Lighthouse on Gran Canaria, Spain

The Punta del Castillete Lighthouse (Faro de Punta del Castillete) is an active lighthouse on the Canary island of Gran Canaria. It is located on cliffs above the resort and fishing harbour of Puerto de Mogán, in the municipality of Mogán. Punta Castillete is on the south-western side of the island facing the Atlantic Ocean, and lies between Maspalomas Lighthouse to the south and the lighthouse of Punta Sardina to the north.

== History ==
The lighthouse was constructed between 1985 and 1995, and first entered service in March 1996. The modern design, which has been called "ungainly", consists of a square base faced with dark volcanic rock, supporting a concrete tower with external stairways leading to a cantilevered gallery. Originally painted a sandy yellow colour, it was repainted in blue and white in 2014.

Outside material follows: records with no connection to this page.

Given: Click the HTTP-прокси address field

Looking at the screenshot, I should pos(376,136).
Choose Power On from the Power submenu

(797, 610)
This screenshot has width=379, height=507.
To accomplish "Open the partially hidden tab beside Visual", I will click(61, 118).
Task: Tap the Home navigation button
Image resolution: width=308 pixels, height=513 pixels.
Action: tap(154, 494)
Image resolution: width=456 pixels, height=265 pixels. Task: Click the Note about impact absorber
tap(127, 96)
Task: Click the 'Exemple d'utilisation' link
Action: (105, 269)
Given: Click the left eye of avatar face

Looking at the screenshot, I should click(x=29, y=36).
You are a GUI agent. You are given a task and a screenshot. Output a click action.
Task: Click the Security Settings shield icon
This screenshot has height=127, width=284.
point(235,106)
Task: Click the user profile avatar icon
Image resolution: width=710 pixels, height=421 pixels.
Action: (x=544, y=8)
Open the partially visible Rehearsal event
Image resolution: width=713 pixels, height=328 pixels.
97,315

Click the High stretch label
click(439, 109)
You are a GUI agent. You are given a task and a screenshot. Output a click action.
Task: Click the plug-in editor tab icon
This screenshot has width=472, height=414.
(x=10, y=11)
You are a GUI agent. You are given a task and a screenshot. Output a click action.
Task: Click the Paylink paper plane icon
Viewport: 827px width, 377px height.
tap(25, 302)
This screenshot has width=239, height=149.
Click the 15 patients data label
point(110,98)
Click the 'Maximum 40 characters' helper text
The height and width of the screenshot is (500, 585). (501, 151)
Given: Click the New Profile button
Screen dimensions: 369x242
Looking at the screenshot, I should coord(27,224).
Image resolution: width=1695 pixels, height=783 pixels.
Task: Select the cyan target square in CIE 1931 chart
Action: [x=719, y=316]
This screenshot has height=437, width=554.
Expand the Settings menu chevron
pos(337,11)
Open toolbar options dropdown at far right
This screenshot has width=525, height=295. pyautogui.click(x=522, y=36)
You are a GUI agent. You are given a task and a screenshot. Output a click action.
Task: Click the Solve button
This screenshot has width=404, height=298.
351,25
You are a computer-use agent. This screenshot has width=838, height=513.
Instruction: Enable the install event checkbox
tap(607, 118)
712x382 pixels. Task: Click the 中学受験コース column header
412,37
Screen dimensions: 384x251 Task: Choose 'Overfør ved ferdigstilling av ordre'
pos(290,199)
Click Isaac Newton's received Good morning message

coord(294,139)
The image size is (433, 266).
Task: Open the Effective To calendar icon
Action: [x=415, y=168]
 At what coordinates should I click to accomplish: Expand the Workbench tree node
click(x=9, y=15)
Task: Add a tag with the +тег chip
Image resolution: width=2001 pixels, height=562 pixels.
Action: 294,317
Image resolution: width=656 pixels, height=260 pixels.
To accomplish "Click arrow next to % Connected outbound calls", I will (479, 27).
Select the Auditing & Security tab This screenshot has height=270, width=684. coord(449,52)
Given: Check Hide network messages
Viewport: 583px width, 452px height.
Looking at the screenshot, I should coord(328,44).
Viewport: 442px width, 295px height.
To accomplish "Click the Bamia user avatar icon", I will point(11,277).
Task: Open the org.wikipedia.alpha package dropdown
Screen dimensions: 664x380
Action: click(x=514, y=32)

The lighthouse is not connected to the electricity grid, but instead is powered by six solar panels charging a set of batteries. The 500 mm lantern is equipped with a 150 watt halogen lamp, producing a white light. With a focal height of 114 m above sea level, its light can be seen for 17 nautical miles.

The area around the lighthouse is accessible following a steep climb via a road with many hairpin turns from the resort of Puerto de Mogán, although the tower itself is closed.

== Puerto de Mogán ==
The nearby harbour in Puerto de Mogán has two smaller aids to navigation, which mark the entrance to the port and marina. On the main breakwater is a light mounted on a tower above the centre of the El Faro restaurant. Painted white with red bands, the lantern on the 6 m tower emits a flashing red light.

On the opposite side of the entrance, next to the hotel is a beacon 2 m high, that shows a flashing green light.